→ INPUT FOR THIS TASK:
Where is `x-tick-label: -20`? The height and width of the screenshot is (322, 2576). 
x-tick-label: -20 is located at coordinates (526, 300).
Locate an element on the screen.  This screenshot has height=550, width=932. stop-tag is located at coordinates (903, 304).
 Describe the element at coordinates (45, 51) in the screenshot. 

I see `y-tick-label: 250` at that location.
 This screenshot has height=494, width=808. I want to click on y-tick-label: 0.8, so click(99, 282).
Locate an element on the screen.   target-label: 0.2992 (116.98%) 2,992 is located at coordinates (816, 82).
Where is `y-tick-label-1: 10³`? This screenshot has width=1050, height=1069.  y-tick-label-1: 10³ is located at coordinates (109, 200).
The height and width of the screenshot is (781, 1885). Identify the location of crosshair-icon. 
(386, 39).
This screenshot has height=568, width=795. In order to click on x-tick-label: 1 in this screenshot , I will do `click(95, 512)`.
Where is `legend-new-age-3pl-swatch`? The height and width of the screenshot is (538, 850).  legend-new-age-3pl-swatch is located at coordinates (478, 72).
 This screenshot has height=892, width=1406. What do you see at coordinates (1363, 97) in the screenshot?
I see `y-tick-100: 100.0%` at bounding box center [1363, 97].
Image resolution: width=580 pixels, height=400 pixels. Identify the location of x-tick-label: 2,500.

→ ACTIVITY:
Give back the items from the start through the line containing "x-tick-label: -20 is", with "screenshot" swapped for "image" and nothing else changed.

→ WRITTEN RESPONSE:
Where is `x-tick-label: -20`? The height and width of the image is (322, 2576). 
x-tick-label: -20 is located at coordinates (526, 300).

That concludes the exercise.